#### Required action
Starting at the first line of the data, print each line verbatim up to and including the line bearing "mars 2024 (19, 2394)", omitting pictures.

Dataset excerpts
■ ■ ■

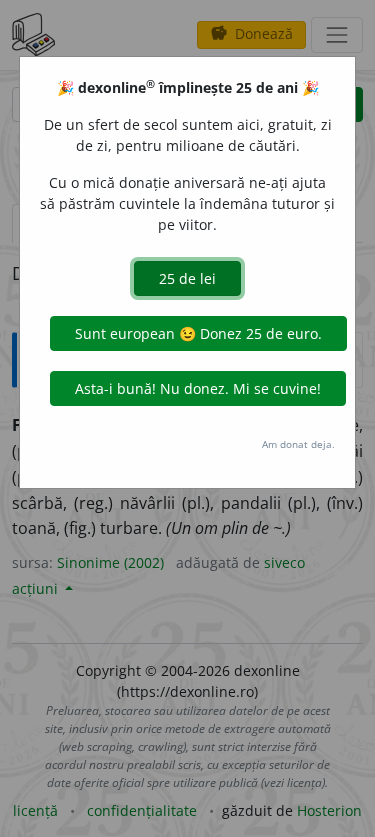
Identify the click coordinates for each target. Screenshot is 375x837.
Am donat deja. (298, 444)
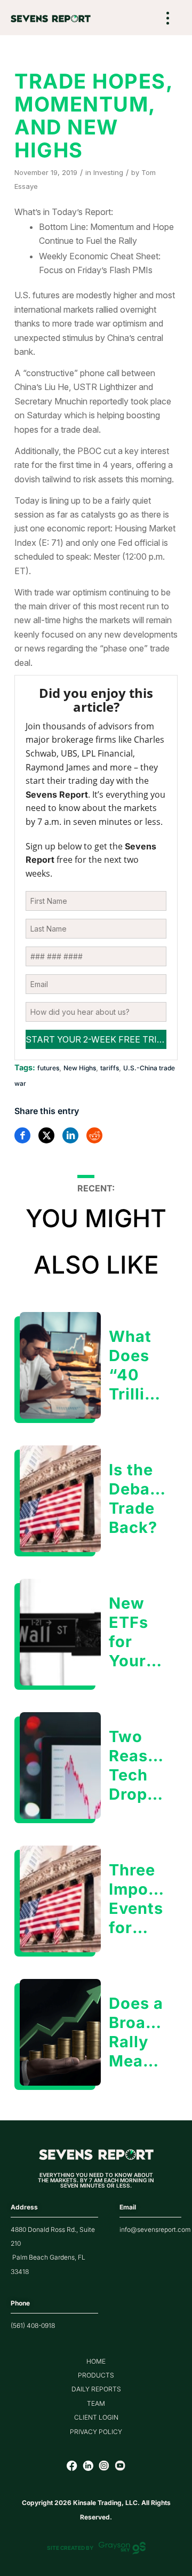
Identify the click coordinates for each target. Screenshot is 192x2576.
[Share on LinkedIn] (70, 1135)
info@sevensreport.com (154, 2229)
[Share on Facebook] (22, 1135)
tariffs (109, 1068)
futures (48, 1068)
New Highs (79, 1068)
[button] (168, 18)
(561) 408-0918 (33, 2325)
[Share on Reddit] (94, 1135)
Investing (108, 172)
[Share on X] (46, 1135)
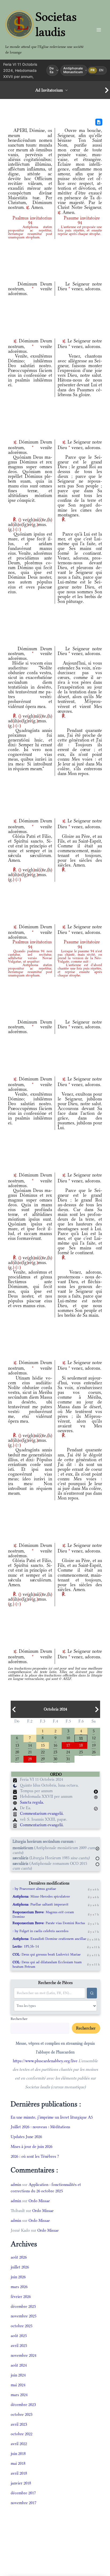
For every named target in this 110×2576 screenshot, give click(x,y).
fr (93, 70)
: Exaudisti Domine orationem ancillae (49, 1939)
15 (43, 1745)
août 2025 (19, 2335)
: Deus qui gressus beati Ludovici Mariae (47, 1954)
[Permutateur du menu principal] (99, 30)
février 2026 (21, 2296)
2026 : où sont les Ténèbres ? (35, 2156)
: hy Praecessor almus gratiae (34, 1889)
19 (94, 1745)
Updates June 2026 (26, 2136)
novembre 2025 (23, 2315)
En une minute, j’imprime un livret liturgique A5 (52, 2117)
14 (30, 1745)
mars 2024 (19, 2394)
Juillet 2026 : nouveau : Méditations (40, 2126)
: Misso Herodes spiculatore (41, 1896)
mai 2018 (18, 2463)
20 (17, 1751)
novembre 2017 (23, 2502)
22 (43, 1751)
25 (81, 1751)
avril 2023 (19, 2424)
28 (30, 1758)
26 (94, 1751)
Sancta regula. (32, 1802)
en (101, 70)
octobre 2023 (21, 2414)
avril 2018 (19, 2473)
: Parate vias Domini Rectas (49, 1923)
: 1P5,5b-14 (26, 1946)
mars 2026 (19, 2286)
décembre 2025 (23, 2306)
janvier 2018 (21, 2483)
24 (68, 1751)
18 (81, 1745)
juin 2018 (18, 2453)
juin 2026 (18, 2276)
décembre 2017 (23, 2492)
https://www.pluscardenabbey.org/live (45, 2060)
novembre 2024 (23, 2355)
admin (16, 2184)
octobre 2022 (21, 2433)
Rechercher (19, 2018)
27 (17, 1758)
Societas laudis (56, 24)
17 (68, 1745)
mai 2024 (18, 2384)
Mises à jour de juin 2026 (31, 2146)
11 (81, 1738)
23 (55, 1751)
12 (94, 1737)
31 (68, 1758)
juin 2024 (18, 2375)
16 (55, 1745)
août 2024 (19, 2365)
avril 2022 (19, 2443)
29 (43, 1758)
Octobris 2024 (55, 1709)
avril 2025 (19, 2345)
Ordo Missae (39, 2200)
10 (68, 1737)
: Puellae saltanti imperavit (40, 1904)
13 (17, 1745)
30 (55, 1758)
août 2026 (19, 2257)
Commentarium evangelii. (42, 1813)
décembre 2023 (23, 2404)
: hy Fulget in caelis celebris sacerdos (40, 1931)
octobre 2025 (21, 2325)
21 (30, 1751)
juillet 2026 (20, 2266)
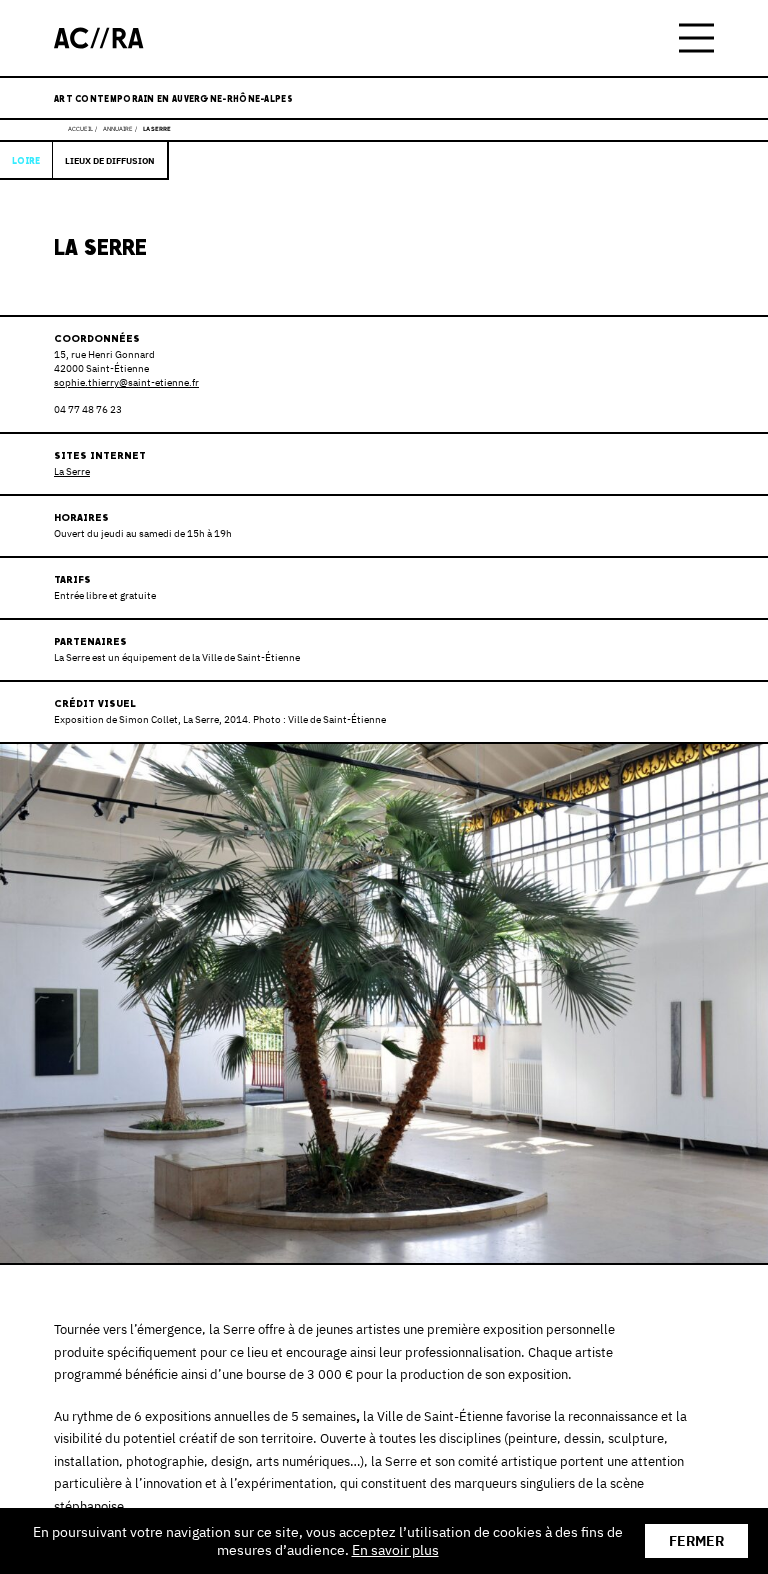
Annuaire (118, 129)
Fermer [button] (696, 1541)
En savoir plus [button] (395, 1550)
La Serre (72, 471)
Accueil (80, 129)
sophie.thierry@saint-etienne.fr (126, 382)
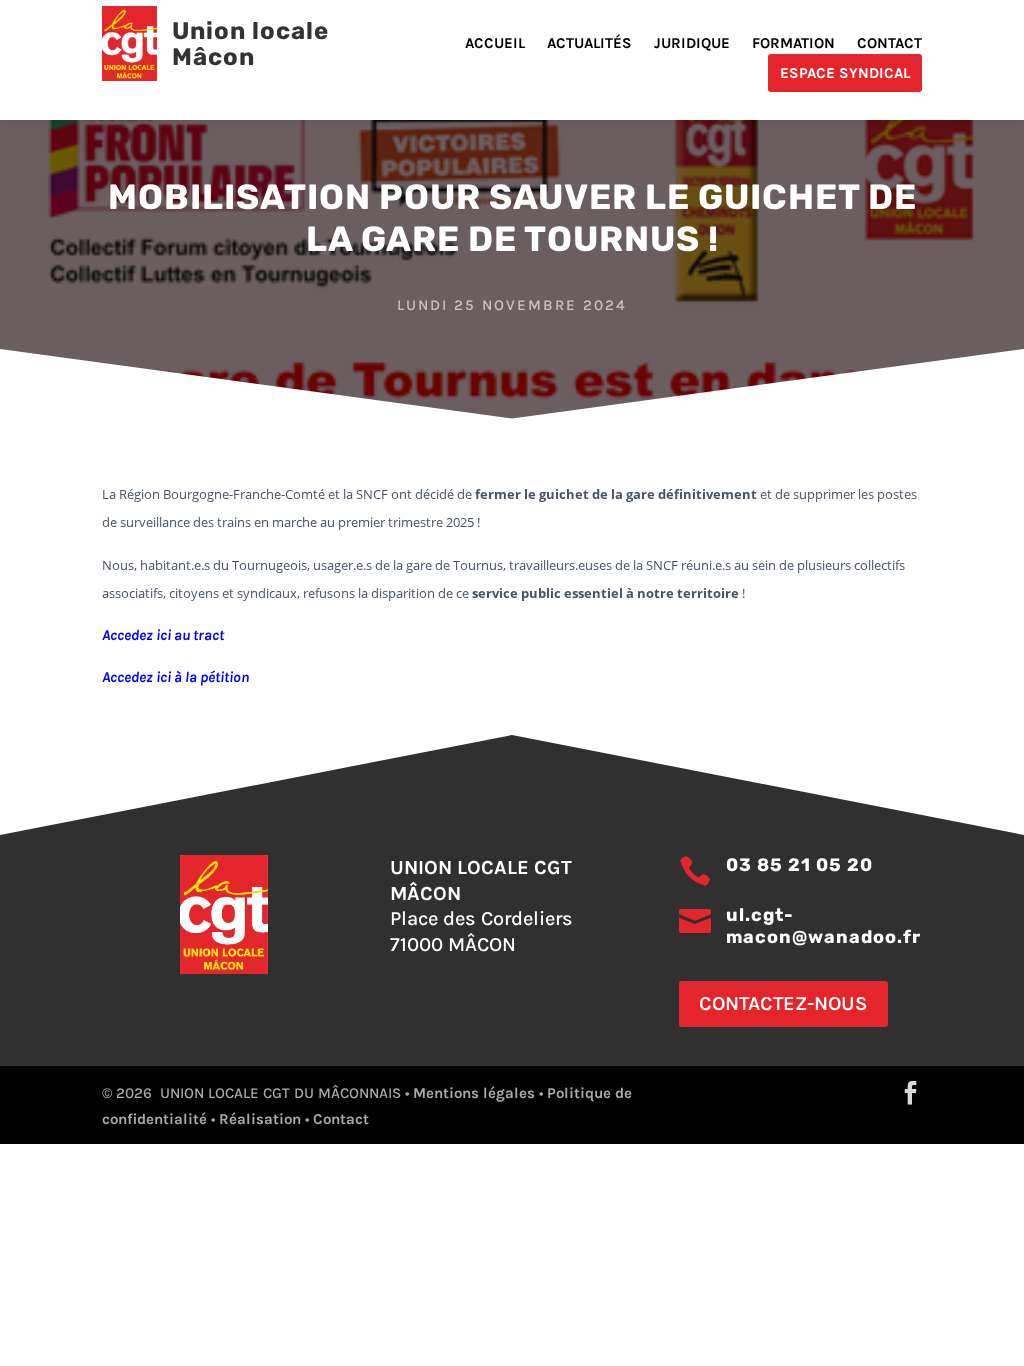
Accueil (495, 44)
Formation (793, 44)
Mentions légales (474, 1093)
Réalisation (260, 1119)
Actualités (589, 44)
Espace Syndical (845, 73)
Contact (889, 44)
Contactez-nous (783, 1003)
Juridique (692, 44)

■ ■ ■

#### Result of this task
Identify the click coordinates for each target. Screenshot is 375x837.
Am donat deja. (298, 444)
Identify the click coordinates for each target. Screenshot is 192x2576.
[Share on LinkedIn] (70, 1135)
info@sevensreport.com (154, 2229)
[Share on Facebook] (22, 1135)
tariffs (109, 1068)
futures (48, 1068)
New Highs (79, 1068)
[button] (168, 18)
(561) 408-0918 (33, 2325)
[Share on Reddit] (94, 1135)
Investing (108, 172)
[Share on X] (46, 1135)
For every named target in this 110×2576 screenshot, give click(x,y).
fr (93, 70)
: Exaudisti Domine orationem ancillae (49, 1939)
15 (43, 1745)
août 2025 (19, 2335)
: Deus qui gressus beati Ludovici Mariae (47, 1954)
[Permutateur du menu principal] (99, 30)
février 2026 (21, 2296)
2026 : où sont les Ténèbres ? (35, 2156)
: hy Praecessor almus gratiae (34, 1889)
19 (94, 1745)
Updates June 2026 (26, 2136)
novembre 2025 (23, 2315)
En une minute, j’imprime un livret liturgique A5 (52, 2117)
14 (30, 1745)
mars 2024 (19, 2394)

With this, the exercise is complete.